WHAT THIS TASK INVOLVES:
Type out the full set of entries again, unchanged.

*** Opening RECORDS TO PROCESS ***

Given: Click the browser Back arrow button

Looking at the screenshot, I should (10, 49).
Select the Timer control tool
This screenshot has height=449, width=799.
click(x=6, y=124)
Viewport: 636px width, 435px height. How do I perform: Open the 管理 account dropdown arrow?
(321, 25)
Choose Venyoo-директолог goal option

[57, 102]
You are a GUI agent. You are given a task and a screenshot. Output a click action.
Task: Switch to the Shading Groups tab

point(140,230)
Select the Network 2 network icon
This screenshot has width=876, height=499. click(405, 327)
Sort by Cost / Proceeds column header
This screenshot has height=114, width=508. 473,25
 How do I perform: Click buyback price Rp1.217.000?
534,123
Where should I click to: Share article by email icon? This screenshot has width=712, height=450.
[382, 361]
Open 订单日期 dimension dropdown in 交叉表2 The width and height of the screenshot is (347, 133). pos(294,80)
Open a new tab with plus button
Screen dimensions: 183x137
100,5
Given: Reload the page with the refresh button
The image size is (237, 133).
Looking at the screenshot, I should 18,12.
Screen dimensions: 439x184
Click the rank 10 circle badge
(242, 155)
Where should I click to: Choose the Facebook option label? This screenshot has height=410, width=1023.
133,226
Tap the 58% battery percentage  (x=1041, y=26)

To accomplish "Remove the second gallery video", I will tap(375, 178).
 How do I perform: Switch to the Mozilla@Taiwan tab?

*** Closing RECORDS TO PROCESS ***

RESPONSE BELOW:
Given: Click the browser Back arrow button

Looking at the screenshot, I should (10, 49).
Select the Timer control tool
This screenshot has height=449, width=799.
click(x=6, y=124)
Viewport: 636px width, 435px height. How do I perform: Open the 管理 account dropdown arrow?
(321, 25)
Choose Venyoo-директолог goal option

[57, 102]
You are a GUI agent. You are given a task and a screenshot. Output a click action.
Task: Switch to the Shading Groups tab

point(140,230)
Select the Network 2 network icon
This screenshot has width=876, height=499. click(405, 327)
Sort by Cost / Proceeds column header
This screenshot has height=114, width=508. 473,25
 How do I perform: Click buyback price Rp1.217.000?
534,123
Where should I click to: Share article by email icon? This screenshot has width=712, height=450.
[382, 361]
Open 订单日期 dimension dropdown in 交叉表2 The width and height of the screenshot is (347, 133). pos(294,80)
Open a new tab with plus button
Screen dimensions: 183x137
100,5
Given: Reload the page with the refresh button
The image size is (237, 133).
Looking at the screenshot, I should 18,12.
Screen dimensions: 439x184
Click the rank 10 circle badge
(242, 155)
Where should I click to: Choose the Facebook option label? This screenshot has height=410, width=1023.
133,226
Tap the 58% battery percentage  (x=1041, y=26)

To accomplish "Remove the second gallery video", I will tap(375, 178).
 How do I perform: Switch to the Mozilla@Taiwan tab?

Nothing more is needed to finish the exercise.